I’m a little conflicted in the sense that I myself don’t kill things, and also I love all of nature and all its creatures. Thanks to Disney and The Yearling, many of us get emotional over seeing a deer killed. Thankfully, my over-sized human brain is able to understand the concept of overcrowding. There was a time when predators would take their fair share of deer, and there were no fields full of corn or pumpkins to feed them. Nowadays, deer get plenty to eat, and have power line right-of-ways and rear easements to wander through safely. If we don’t take responsibility for reducing the deer overpopulation, they’ll all suffer with starvation and rampant spread of diseases. They’ll also run out in front of your car or even occasionally crash through a picture window into someone’s living room.
For me, I’ve taken to joining the hunt to spend time with my grandson and favorite son-in-law (okay, so he’s my only son-in-law, but still…) in the great outdoors in all weather. It’s a fine adventure for an old Armchair Zen grandfather, and I am easily mesmerized by the many photo opportunities that present themselves. Alas, I’ve yet to “shoot” a good deer on a hunt.
Mostly it’s about taking game, but nearly as important is the camaraderie of the hunt. Jeff arrives with “tomato pie”, very popular in Utica, from which he hails. Between drives we’ll talk about the deer we saw or didn’t see, yesterday’s drive, tomorrow’s plan. We recall names of those that hunted before us and have since passed on. Max’s grandfather Mert, Mike’s cousin Ken (they say don’t mention Ken Jones locally, he was a real character. Loved or hated, no in-betweens). A neighbor stopped to ask where we were hunting and if we had permission, and after a couple of well-timed name-drops, the neighbor was glad to have us nearby. And “Yes!”, she said, she’d be glad to get some venison if we were successful.

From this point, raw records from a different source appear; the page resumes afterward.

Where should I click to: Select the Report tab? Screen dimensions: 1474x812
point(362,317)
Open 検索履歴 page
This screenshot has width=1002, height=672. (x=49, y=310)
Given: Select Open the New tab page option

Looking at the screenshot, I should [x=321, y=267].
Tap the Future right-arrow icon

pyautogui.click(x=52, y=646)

So, another year of trucks lining the roads on weekend mornings, guys walking around armed like soldiers, and the sound of shotguns and rifles ringing out through the hills. It’s not for everyone, but it’s a good respectable sport, and we are responsible sportsmen, and we have some great times out in the snow and mud of November.
Until next year!
Take care and keep in touch,
My sister and her husband are hunting guides-like you I understand the many reasons a person hunts. I am also convinced it is a healthy alternative to processed meats-however, for now I haven’t the heart to kill anything-except mosquitoes. I tagged along to see the landscape on several hunting trips. I am just too old and foolishly sentimental to do this now. I know the arguments and still stand behind responsible hunters. I eat meat and haven’t a leg to stand on about killing animals. Living in the country I especially understand over population of wildlife too. My son is an avid hunter-I never argue when venison is brought home-but tell him I can’t hear the story! ha! I look forward to more of your “shooting” and will listen to your story.
Don’t consider yourself foolishly sentimental because you care for the creatures of our world.
It’s not a natural thing to heave a chunk of lead at 1300 feet per second (unless you’re an exploding meteor). It’s not a natural way for an animal to die. We might feel better about it if we had no guns, had to track and trap in a way more equal to the quarry. Perhaps if it wasn’t so easy.
Nonetheless, this is the accursed unnatural world humankind has built, and it drags with it the responsibility to manage wildlife. A dubious distinction, indeed.
It’s difficult to imagine the sport surviving another 100 years due to resistance to hunting and contentions over firearms ownership and use.
A hunt can be a beautiful thing from many perspectives, and a clean kill is as humane as any can be. It’s natural for us to take what we need.
As long as it’s not more than our fair share.